The data from the present study confirm previous reports, using different respiratory viruses 16,23, that infection of the respiratory epithelium impairs wound repair in all subjects, but especially in asthmatics. In the context of the present study, these results serve to demonstrate the utility of the model rather than advancing knowledge about epithelial response to external stressors.

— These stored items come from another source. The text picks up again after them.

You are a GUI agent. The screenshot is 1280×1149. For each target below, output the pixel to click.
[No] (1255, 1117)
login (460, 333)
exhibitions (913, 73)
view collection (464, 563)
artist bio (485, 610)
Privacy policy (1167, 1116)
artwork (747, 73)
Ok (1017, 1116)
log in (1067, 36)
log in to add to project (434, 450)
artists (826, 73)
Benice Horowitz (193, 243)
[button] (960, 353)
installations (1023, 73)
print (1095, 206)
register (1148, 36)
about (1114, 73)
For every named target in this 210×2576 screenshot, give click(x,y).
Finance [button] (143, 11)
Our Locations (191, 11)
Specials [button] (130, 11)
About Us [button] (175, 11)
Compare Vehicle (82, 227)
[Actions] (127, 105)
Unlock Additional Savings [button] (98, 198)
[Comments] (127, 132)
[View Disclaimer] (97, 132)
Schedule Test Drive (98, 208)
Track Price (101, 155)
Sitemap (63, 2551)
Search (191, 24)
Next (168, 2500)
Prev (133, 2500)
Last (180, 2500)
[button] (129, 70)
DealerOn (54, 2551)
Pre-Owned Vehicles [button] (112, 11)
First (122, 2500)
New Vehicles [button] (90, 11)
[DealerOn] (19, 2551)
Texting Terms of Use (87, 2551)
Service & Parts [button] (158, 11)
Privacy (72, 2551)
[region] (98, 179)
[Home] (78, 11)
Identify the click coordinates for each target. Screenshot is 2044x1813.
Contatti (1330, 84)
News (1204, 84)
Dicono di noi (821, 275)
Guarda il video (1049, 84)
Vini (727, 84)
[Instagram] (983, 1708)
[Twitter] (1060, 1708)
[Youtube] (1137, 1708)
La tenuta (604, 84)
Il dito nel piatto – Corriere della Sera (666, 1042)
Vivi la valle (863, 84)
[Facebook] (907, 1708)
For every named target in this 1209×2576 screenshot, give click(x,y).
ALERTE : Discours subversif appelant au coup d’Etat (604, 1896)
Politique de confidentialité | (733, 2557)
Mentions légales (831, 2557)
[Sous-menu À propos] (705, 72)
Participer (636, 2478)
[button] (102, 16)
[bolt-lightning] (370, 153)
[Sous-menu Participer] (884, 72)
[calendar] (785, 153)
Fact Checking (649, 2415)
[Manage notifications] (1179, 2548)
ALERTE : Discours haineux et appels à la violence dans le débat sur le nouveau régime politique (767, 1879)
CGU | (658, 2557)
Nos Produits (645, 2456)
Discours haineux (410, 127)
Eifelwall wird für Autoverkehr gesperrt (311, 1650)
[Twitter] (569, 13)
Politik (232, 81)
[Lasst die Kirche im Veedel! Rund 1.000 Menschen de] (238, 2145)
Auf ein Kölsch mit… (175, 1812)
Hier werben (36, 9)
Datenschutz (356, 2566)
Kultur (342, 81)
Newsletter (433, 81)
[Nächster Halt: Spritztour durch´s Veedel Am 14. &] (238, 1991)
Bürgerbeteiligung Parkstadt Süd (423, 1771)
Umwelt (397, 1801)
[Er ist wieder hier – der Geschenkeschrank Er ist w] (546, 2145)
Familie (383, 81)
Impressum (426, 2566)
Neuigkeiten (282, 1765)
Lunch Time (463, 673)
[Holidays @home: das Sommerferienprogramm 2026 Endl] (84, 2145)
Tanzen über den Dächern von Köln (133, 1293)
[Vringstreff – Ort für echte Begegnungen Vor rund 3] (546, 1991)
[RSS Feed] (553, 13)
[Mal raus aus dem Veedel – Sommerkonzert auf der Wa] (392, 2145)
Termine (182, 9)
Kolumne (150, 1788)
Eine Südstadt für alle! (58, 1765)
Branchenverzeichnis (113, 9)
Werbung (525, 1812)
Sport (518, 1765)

Perhaps the most surprising result from the present study was the improved wound healing in subjects taking regular inhaled corticosteroids prior to cell harvesting. There is an implied, if not written, “belief” that harvested cells are unlikely to be influenced by in vivo exposures after several culture passages in vitro . Our data definitely challenge this premise. In our case, these cells can only have been exposed via the systemic circulation, either by the extremely low levels of corticosteroid absorbed into the circulation or by some downstream effect of corticosteroids in the lung. Despite this, the effects of prior use of inhaled corticosteroids in improving the rate of wound healing, including after RSV infection, are clear and indisputable (Table 2). The real challenge is in understanding what these findings mean! By definition, innate immune responses, such as those from epithelial cells, do not have a response memory. However, this concept has recently been challenged by elegant studies showing that skin wounds in mice heal more quickly when the mouse had previously been wounded in the same area 24-26. Whether similar mechanisms operate in human respiratory epithelium remains to be demonstrated.
In summary, data from the present study have demonstrated that atopic subjects per se are more likely to have delayed healing of a wounded respiratory epithelium, however the mechanisms involved remain unclear. Exposure to inhaled corticosteroids prior to harvest improve wound healing in vitro , including following RSV infection.